Pearl: Join a Telemedicine Home-monitoring Pilot

In addition to "seeing" patients, telemedicine also forms the basis of home-monitoring programs. Used by both hospitals and medical practices, patients are provided tablets and biometric devices to track their blood pressure, weight, blood sugar and/or other vital signs. Patients can be monitored remotely, with providers able to respond before symptoms escalate. While reimbursement for this specific service may not be offered, or only provided by a small number of payers, research has proven that this use of home monitoring can improve quality of care, while reducing costs associated with readmissions and emergency department visits. Consider joining a telemedicine home-monitoring pilot, or work with your local hospital to determine opportunities for your practice to engage in this innovative model of supporting patients' care.

Pearl: Consider Leasing Equipment

If telemedicine piques your interest, but you don't want to sink a lot of money into this opportunity, leasing telemedicine equipment may be your best bet. Equipment leases are available from many vendors; some offer a more full-service option incorporating the facilitation of business as well.

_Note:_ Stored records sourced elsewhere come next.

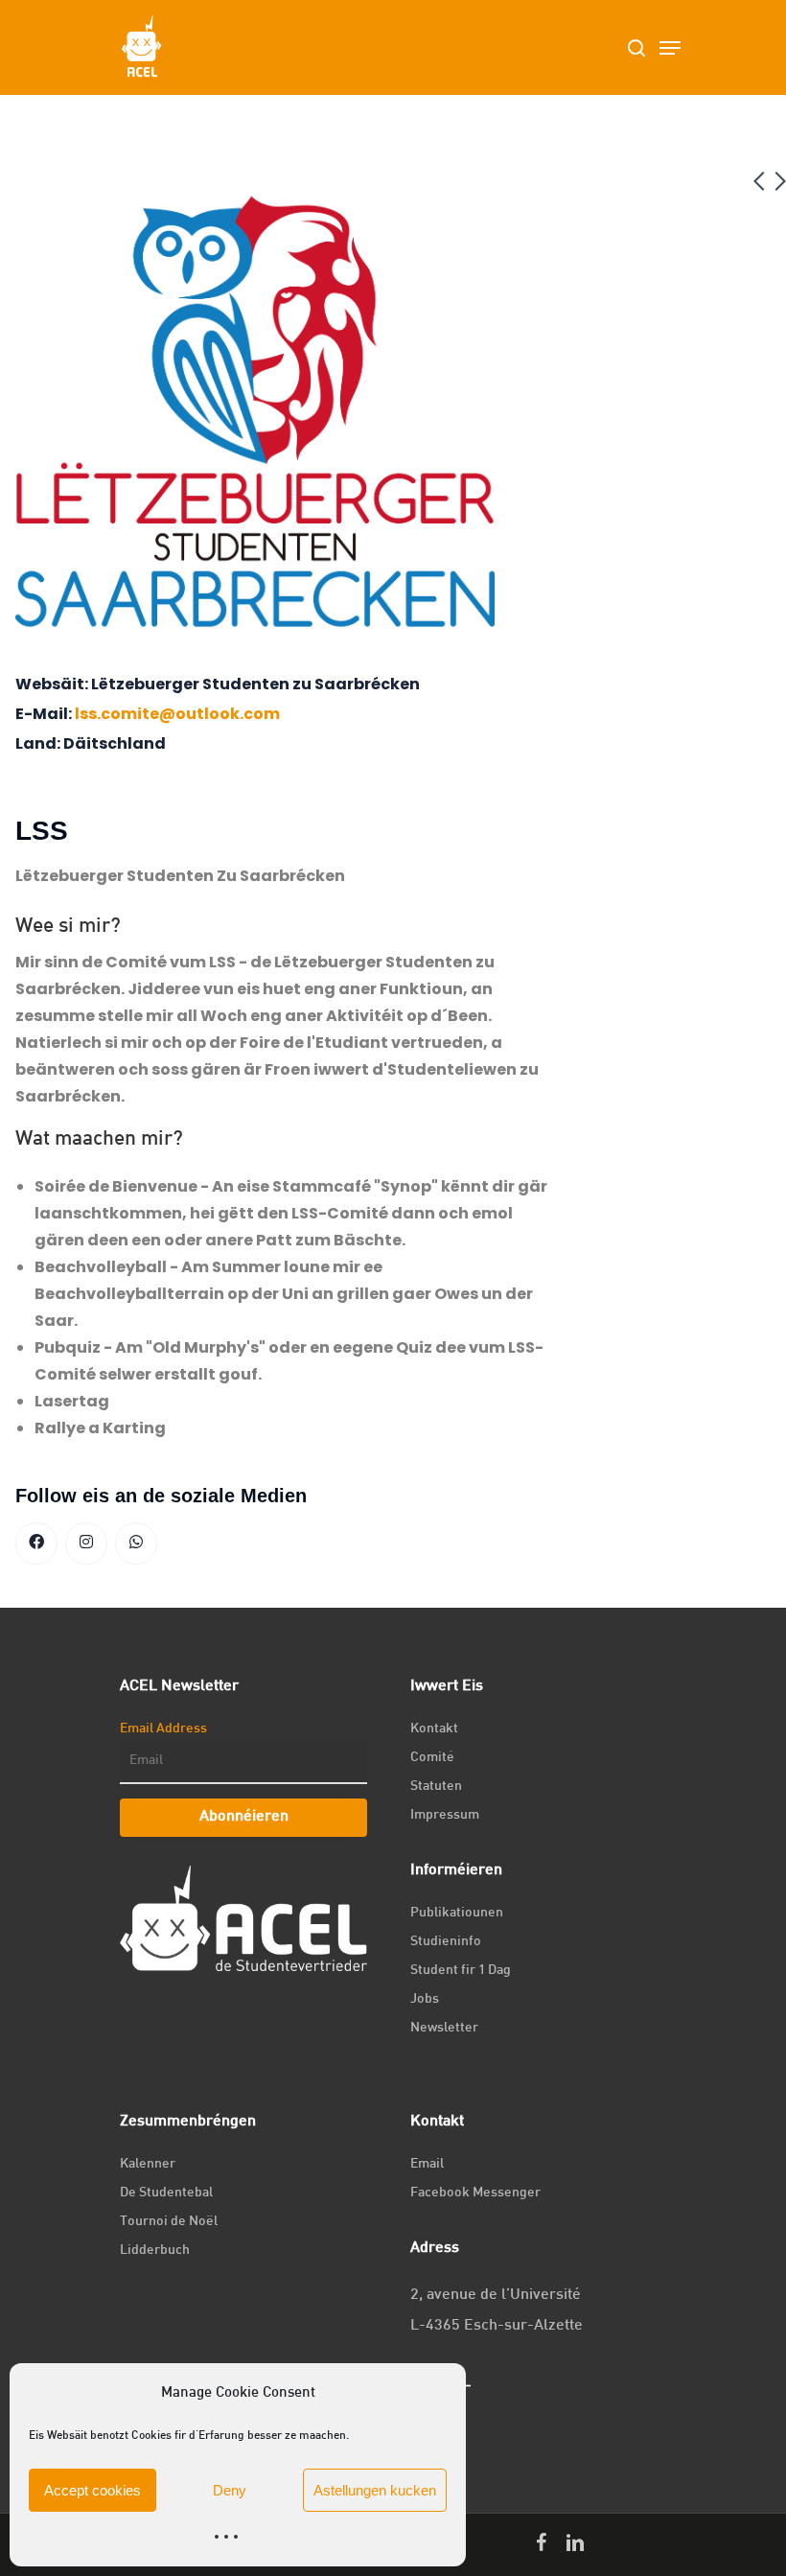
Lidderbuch (155, 2250)
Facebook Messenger (475, 2193)
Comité (432, 1758)
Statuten (436, 1786)
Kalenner (147, 2164)
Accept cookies (92, 2490)
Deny (229, 2490)
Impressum (444, 1815)
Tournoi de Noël (169, 2222)
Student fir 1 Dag (460, 1970)
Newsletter (444, 2028)
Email (427, 2164)
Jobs (424, 1999)
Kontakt (434, 1729)
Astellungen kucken (374, 2490)
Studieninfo (445, 1942)
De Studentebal (166, 2193)
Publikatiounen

Pearl: Talk to Hospitals about Partnering

It's likely that you can't call your friend who is a primary care physician across town, and start "seeing" his or her patients via telemedicine. In order to bill for services, most payers, including Medicare, require equipment on both ends (the "originating" site and the "host" site, the latter of which is your practice). Furthermore, for Medicare, the originating site must be in a rural Health Professional Shortage Area (HPSA) located either outside of a Metropolitan Statistical Area (MSA), in a rural census tract or a county outside of a MSA. If this is an opportunity you wish to pursue, take out a map and determine which areas might be appropriate for you to engage with a local hospital. Contact the hospital administrator in a qualifying area to determine if the facility has telemedicine equipment, as well as the interest in partnering with you. In addition to the community benefit, remind the hospital administrator that each encounter is billable from the originating site.